**Written task:**
Arrange the records from the start through the line containing "click(191, 348)" as a two-column CSV with the header row request,answer. Give one row per request, holding its text and its answer, with each field in quotation marks and line breaks replaced by spaces.

Text and item location entries:
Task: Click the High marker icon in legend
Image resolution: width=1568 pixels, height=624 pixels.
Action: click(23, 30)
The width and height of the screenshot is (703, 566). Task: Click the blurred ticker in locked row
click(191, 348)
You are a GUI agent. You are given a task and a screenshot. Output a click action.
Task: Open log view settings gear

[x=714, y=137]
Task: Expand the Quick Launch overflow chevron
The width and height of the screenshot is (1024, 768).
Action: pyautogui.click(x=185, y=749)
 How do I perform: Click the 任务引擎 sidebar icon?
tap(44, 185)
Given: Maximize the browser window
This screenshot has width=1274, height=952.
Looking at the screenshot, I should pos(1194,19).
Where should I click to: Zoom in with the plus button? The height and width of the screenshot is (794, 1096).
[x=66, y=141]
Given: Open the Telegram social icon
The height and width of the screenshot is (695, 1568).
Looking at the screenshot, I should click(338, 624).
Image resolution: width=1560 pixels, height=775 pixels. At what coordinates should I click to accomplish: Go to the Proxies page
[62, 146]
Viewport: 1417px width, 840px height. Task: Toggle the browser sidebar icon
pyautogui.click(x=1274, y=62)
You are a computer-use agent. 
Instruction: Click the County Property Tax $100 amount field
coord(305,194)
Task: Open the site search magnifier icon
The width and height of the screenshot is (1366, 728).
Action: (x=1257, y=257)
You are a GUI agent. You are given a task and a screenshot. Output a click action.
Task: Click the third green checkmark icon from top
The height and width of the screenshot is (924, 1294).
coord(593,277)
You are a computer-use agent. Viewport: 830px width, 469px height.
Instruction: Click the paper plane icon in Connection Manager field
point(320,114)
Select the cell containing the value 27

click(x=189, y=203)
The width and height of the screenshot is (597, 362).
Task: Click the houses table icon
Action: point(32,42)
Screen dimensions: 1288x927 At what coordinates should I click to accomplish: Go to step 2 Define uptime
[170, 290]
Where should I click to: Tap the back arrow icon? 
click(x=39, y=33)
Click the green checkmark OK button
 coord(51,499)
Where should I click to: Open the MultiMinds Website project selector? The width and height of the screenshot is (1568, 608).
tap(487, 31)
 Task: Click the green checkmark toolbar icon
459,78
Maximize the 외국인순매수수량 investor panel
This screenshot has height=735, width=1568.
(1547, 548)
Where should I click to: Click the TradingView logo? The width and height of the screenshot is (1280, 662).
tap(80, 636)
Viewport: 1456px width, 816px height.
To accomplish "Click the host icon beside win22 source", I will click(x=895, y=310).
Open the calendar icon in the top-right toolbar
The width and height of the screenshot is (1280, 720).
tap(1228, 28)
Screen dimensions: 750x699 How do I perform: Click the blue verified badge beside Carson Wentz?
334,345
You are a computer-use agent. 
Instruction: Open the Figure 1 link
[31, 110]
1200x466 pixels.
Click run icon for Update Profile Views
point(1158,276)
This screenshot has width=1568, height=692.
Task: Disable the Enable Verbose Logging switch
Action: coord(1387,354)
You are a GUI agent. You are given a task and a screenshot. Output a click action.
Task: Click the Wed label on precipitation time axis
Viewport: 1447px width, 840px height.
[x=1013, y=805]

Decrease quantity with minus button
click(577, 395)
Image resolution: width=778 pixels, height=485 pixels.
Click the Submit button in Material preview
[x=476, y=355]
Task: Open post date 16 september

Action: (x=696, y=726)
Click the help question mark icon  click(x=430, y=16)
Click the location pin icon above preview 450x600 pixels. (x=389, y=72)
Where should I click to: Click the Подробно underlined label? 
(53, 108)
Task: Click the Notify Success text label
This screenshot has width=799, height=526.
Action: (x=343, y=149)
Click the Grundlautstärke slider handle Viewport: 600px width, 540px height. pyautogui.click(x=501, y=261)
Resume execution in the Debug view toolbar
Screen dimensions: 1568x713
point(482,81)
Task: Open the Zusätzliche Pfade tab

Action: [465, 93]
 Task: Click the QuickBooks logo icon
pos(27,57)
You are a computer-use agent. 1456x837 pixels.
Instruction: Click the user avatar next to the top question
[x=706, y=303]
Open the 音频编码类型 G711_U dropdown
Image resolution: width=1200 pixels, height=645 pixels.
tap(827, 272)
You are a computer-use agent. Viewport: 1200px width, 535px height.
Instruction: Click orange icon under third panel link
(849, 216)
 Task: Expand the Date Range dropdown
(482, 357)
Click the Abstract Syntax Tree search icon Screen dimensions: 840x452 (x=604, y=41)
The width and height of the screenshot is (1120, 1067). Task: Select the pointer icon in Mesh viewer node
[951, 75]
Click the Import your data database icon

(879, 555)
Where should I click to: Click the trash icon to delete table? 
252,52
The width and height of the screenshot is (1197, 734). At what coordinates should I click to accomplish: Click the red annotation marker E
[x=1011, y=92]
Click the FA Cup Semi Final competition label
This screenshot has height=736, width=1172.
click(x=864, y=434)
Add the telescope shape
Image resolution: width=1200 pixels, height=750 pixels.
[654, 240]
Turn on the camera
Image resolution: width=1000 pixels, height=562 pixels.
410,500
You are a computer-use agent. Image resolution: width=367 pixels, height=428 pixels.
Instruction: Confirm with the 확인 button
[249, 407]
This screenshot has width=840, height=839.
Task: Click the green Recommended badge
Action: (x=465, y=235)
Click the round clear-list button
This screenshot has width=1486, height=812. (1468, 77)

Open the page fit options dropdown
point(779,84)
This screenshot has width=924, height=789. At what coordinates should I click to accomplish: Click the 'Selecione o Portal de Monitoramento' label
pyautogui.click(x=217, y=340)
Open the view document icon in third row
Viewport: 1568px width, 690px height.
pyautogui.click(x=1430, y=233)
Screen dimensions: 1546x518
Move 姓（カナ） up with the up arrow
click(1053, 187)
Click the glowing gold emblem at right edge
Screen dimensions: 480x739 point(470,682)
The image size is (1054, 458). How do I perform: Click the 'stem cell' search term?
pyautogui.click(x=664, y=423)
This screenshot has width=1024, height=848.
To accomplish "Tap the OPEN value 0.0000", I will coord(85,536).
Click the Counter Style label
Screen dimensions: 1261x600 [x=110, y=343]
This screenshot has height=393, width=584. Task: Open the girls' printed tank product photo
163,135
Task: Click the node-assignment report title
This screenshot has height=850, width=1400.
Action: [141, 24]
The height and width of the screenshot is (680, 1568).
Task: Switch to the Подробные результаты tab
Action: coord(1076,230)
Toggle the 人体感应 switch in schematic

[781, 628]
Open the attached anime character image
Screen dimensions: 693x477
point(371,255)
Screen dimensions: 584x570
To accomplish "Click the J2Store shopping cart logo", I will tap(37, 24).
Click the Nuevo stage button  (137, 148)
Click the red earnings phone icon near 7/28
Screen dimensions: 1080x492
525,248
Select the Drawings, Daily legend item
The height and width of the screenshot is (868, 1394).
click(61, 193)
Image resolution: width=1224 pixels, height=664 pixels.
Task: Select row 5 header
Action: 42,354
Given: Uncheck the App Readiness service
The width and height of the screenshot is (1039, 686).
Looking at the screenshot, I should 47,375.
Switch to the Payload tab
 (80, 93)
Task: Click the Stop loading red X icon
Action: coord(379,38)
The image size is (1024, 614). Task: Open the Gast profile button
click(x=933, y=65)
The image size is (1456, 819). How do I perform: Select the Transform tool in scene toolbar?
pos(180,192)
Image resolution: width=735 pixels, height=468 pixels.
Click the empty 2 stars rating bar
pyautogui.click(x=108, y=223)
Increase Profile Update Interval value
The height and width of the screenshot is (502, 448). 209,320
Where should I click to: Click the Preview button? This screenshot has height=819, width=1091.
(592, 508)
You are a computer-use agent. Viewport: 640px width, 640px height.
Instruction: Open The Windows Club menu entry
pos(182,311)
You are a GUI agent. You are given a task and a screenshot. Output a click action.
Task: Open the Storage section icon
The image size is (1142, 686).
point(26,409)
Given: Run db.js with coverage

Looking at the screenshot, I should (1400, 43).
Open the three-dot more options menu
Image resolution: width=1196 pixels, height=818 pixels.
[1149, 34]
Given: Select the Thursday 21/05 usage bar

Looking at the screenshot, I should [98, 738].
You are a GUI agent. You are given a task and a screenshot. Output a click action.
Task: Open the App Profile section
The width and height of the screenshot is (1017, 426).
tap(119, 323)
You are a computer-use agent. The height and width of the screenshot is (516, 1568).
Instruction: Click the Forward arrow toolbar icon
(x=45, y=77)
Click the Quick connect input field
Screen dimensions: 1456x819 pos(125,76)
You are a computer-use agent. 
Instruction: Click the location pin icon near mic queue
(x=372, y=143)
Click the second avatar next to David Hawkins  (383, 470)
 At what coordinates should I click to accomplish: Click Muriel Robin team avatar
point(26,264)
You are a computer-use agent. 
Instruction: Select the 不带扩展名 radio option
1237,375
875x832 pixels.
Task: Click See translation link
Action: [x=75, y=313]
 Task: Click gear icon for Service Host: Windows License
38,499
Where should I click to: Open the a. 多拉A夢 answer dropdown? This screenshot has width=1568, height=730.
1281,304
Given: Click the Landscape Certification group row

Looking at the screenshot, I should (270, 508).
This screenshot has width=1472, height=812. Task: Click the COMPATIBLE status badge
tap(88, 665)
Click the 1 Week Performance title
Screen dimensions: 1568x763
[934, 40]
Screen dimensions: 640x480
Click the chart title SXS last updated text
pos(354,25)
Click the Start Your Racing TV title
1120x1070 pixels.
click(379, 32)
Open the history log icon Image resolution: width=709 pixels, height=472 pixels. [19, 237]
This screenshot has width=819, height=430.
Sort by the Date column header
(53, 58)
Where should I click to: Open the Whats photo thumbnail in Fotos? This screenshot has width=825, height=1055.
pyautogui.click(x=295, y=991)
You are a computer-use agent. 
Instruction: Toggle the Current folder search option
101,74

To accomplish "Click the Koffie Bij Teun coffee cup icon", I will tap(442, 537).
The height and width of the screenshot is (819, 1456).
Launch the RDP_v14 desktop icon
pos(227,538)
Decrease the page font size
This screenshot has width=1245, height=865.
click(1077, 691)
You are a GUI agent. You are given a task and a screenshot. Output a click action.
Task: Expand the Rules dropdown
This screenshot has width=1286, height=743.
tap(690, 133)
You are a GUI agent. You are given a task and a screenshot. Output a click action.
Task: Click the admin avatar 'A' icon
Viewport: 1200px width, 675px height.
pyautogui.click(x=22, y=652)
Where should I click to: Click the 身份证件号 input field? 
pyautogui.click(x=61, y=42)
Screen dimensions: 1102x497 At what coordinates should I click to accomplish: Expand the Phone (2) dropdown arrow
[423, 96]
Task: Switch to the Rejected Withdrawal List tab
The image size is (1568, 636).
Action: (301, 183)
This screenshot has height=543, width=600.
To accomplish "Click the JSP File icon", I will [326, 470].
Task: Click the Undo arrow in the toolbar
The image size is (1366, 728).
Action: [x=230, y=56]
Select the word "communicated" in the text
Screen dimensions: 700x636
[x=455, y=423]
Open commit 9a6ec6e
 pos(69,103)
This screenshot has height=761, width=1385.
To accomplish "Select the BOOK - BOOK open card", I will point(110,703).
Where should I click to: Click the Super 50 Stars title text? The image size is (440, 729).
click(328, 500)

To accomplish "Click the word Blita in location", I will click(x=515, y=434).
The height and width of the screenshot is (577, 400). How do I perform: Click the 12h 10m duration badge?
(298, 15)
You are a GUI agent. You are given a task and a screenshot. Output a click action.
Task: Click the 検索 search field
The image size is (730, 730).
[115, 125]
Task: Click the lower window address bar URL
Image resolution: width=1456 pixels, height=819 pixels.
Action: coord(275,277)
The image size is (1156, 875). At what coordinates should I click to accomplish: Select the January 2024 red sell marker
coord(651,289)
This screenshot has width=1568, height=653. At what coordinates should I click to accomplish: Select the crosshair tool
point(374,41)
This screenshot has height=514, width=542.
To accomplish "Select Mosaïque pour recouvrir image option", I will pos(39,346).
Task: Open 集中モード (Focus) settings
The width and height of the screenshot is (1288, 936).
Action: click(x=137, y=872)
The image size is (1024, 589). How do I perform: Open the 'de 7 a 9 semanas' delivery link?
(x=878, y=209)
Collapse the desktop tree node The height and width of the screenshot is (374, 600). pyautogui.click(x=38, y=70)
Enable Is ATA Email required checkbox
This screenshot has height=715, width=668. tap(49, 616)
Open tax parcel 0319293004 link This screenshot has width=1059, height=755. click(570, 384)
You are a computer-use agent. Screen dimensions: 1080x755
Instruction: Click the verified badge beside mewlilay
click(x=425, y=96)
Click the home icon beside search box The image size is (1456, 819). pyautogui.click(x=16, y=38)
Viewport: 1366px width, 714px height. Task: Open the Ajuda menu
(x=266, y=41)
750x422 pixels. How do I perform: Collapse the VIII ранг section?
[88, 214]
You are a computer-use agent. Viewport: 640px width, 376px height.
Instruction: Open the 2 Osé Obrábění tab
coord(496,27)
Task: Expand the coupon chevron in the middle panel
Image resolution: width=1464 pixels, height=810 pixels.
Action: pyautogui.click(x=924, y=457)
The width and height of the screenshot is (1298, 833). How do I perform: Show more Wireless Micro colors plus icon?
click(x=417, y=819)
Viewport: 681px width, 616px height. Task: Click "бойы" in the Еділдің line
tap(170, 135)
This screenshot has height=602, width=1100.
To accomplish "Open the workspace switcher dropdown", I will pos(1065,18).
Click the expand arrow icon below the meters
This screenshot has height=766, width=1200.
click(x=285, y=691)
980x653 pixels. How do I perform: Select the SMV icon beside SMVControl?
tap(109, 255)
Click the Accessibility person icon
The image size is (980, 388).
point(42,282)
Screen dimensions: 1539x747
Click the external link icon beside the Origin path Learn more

**Reply:**
request,answer
"Task: Click the High marker icon in legend Image resolution: width=1568 pixels, height=624 pixels.","Action: click(23, 30)"
"The width and height of the screenshot is (703, 566). Task: Click the blurred ticker in locked row","click(191, 348)"